> What this task involves
Figure out how many lines in the records below hold the string "computer". That number alone is the answer.

Saved data entries:
====

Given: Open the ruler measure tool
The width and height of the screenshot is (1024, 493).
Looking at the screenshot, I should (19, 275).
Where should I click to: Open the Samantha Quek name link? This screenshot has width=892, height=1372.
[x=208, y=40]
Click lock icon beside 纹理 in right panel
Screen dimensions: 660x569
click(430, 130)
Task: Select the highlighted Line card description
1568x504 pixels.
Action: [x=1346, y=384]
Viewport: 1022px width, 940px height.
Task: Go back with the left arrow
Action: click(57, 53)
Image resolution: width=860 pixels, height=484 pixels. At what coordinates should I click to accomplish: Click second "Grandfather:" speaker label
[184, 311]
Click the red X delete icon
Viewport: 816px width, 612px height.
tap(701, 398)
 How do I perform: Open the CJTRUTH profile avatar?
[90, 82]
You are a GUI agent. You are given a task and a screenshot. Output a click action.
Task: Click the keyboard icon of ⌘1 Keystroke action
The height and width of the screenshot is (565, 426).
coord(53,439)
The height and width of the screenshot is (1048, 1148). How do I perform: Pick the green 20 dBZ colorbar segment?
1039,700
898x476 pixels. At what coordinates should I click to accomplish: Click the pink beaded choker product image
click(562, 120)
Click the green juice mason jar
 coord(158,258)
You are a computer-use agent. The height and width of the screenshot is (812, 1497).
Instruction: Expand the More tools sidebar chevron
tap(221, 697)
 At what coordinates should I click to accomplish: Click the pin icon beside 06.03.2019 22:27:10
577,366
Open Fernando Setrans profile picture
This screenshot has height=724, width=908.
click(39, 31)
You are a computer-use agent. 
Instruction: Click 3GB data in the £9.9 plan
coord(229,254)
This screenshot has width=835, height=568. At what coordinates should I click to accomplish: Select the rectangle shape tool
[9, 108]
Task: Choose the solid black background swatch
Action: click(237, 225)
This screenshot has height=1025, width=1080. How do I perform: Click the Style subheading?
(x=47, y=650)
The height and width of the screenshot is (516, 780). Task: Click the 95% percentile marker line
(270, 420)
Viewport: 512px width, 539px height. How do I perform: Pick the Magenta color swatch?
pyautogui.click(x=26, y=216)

====

> Task result
2